*WHAT NEEDS TO BE DONE*: Look through the data below for the line with "Task: Tap 미션중 button for 뉴스트림 콘텐츠 보기" and the line with "Viewport: 239px width, 492px height.", then output those two and all lines in between, exactly as written.

━━━━━ PROVIDED INFORMATION

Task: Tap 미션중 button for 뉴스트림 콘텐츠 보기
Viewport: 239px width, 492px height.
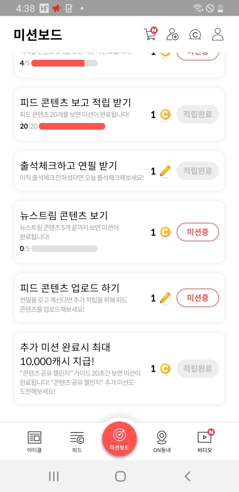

━━━━━━━━━━
━━━━━ PROVIDED INFORMATION

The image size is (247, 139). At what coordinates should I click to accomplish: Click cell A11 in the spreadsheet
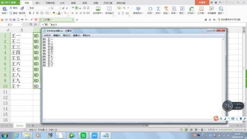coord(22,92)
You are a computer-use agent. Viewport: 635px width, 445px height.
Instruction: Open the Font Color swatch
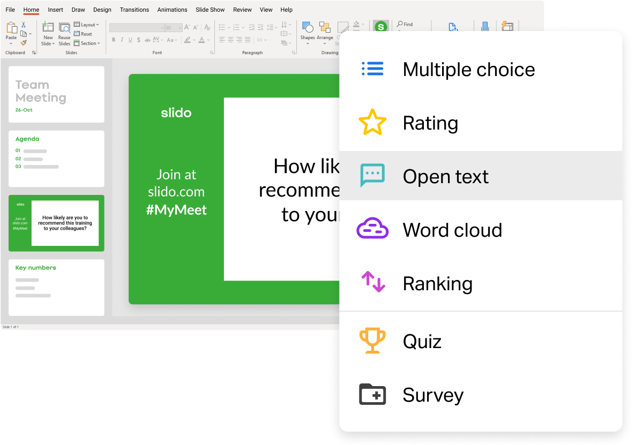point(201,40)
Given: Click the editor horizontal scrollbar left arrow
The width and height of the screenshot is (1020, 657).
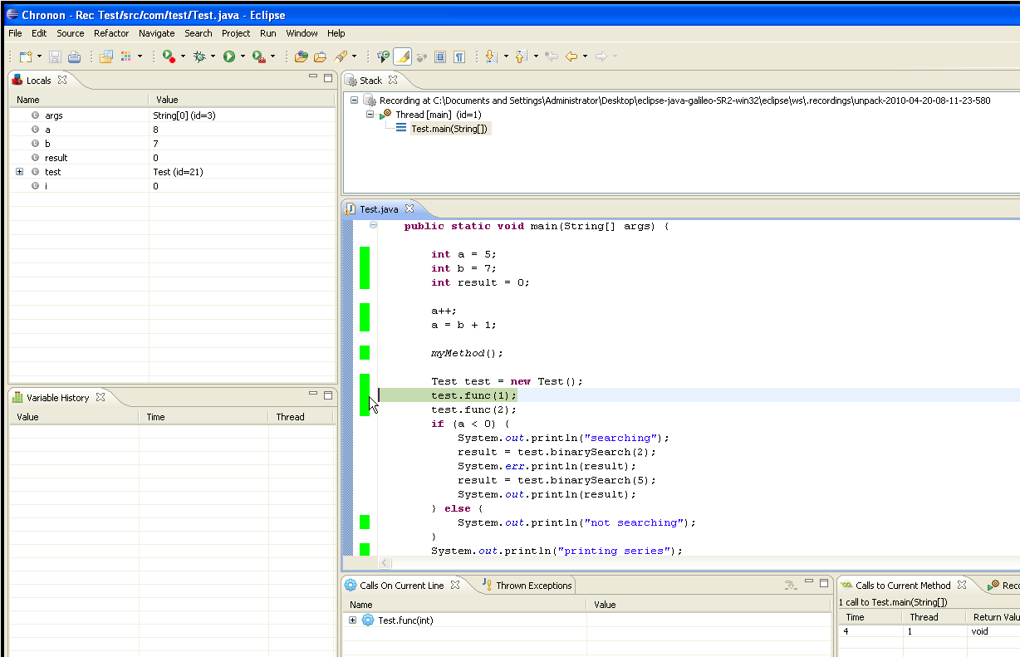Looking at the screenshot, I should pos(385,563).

━━━━━━━━━━
━━━━━ PROVIDED INFORMATION

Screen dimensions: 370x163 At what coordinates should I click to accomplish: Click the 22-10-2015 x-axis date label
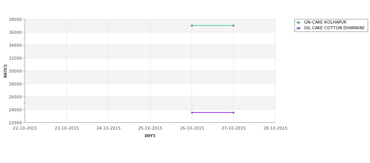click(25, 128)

━━━━━━━━━━

*RESPONSE*:
Task: Tap 미션중 button for 뉴스트림 콘텐츠 보기
Viewport: 239px width, 492px height.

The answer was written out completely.